1.嘉兴大学材料与纺织工程学院, 浙江嘉兴 314000
2.中国科学院上海应用物理研究所, 上海 201800
3.嘉兴大学G60科创走廊产业与创新研究院, 浙江嘉兴 314000

收稿日期:2024-07-09 修回日期:2025-03-12 出版日期:2025-06-15 发布日期:2025-07-02
通讯作者: 张彩丹(1988—),女,讲师,博士。研究方向为功能性水凝胶纤维材料的开发。E-mail: caidanzhang@zjxu.edu.cn。
作者简介:邱月(2001—),女,硕士生。主要研究方向为纳米纤维材料。
基金资助:
嘉兴市科技计划项目(2023AD11035);嘉兴大学研究生科研与实践创新项目(PSRPIP2024001C);国家大学生创新训练项目(202210354021)

Modification of polysuccinimide nano fibrous membrane and its dye adsorption properties

QIU Yue¹, YANG Xun¹, LI Hao¹, LI Haidong¹, WU Guozhong², ZHANG Caidan¹^,²^,³()

1. College of Materials and Textile Engineering, Jiaxing University, Jiaxing, Zhejiang 314000, China
2. Shanghai Institute of Applied Physics, Chinese Academy of Sciences, Shanghai 201800, China
3. G60 STI Valley Industry & Innovation Institute, Jiaxing University, Jiaxing, Zhejiang 314000, China

Received:2024-07-09 Revised:2025-03-12 Published:2025-06-15 Online:2025-07-02

摘要/Abstract

摘要： 为制备环境友好型高效吸附材料,以生物质材料聚琥珀酰亚胺(PSI)为纺丝原料,通过静电纺丝技术制备纳米纤维膜。通过乙二胺交联和水合肼胺解开环反应,制备得到聚天冬酰肼(PAHy)纳米纤维功能膜,对其化学结构、形貌和吸水倍率进行分析;并以刚果红为阴离子染料模型,探讨了PAHy纳米纤维功能膜对刚果红的吸附性能以及可再生性。结果表明:PSI纳米纤维膜经乙二胺开环后形成交联结构,具备良好的吸水性能;水合肼胺解后形成的PAHy纳米纤维膜仍能保持良好的纳米纤维形貌;当水合肼质量分数为15%、pH值为5时,PAHy纳米纤维膜的吸附性能最优,最大刚果红吸附量为1 679.3 mg/g,其吸附过程符合准二级吸附动力学模型和Langmuir热力学模型,吸附过程主要以化学吸附和单层分子吸附为主;经过4次吸附循环后,PAHy纳米纤维膜对刚果红的吸附量为初始吸附量的83.4%,其具有良好的吸附可再生性。

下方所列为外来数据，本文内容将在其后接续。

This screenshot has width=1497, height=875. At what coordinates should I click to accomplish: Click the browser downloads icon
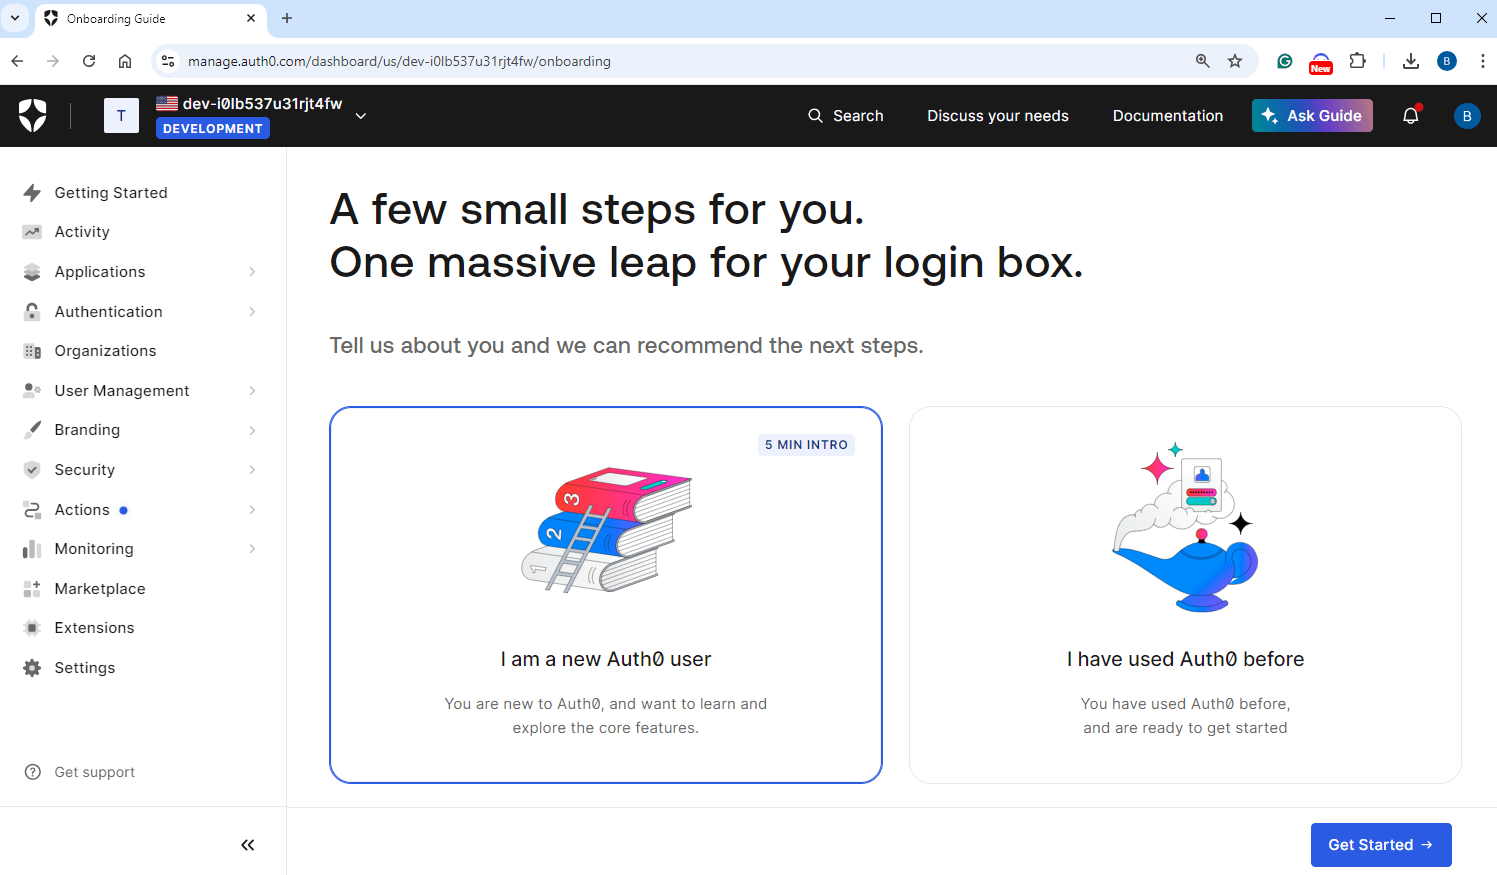click(1410, 61)
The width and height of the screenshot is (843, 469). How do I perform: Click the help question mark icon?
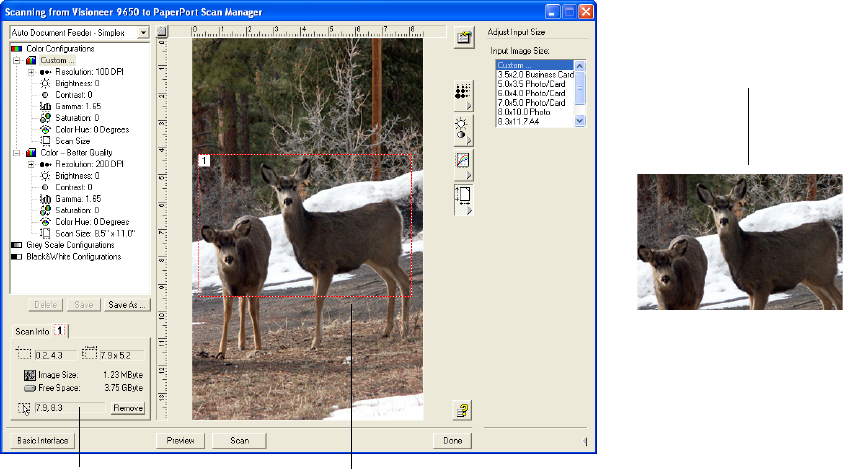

关键词: 聚琥珀酰亚胺, 纳米纤维, 静电纺丝, 吸附性能, 可再生性, 水处理, 吸附材料

Abstract:

Objective With people gradually raising the awareness of environmental protection and increasingly strict environmental policy, the pollution of dye wastewater has been attracting extensive attention. The adsorption method is one of the most cost-effective methods and environmentally friendly absorbent materials are widely explored. Polyasparthydrazide (PAHy) is a polyaspartic acid derivative with good biodegradability and abundant amino groups, associated with low cost. It is an ideal absorbent material for wastewater treatment. However, in practical applications, challenges such as poor structural stability due to the complexity of post-adsorption separation caused by water-soluble polymers, along with limited adsorption capacity, are often encountered. To address these issues, this study aims to develop a novel insoluble PAHy nanofibrous membrane with regenerative performance through electrospinning and chemical cross-linking techniques. In this study, PAHy nanofibrous membrane with high porosity was prepared and used for Congo Red (CR) adsorption.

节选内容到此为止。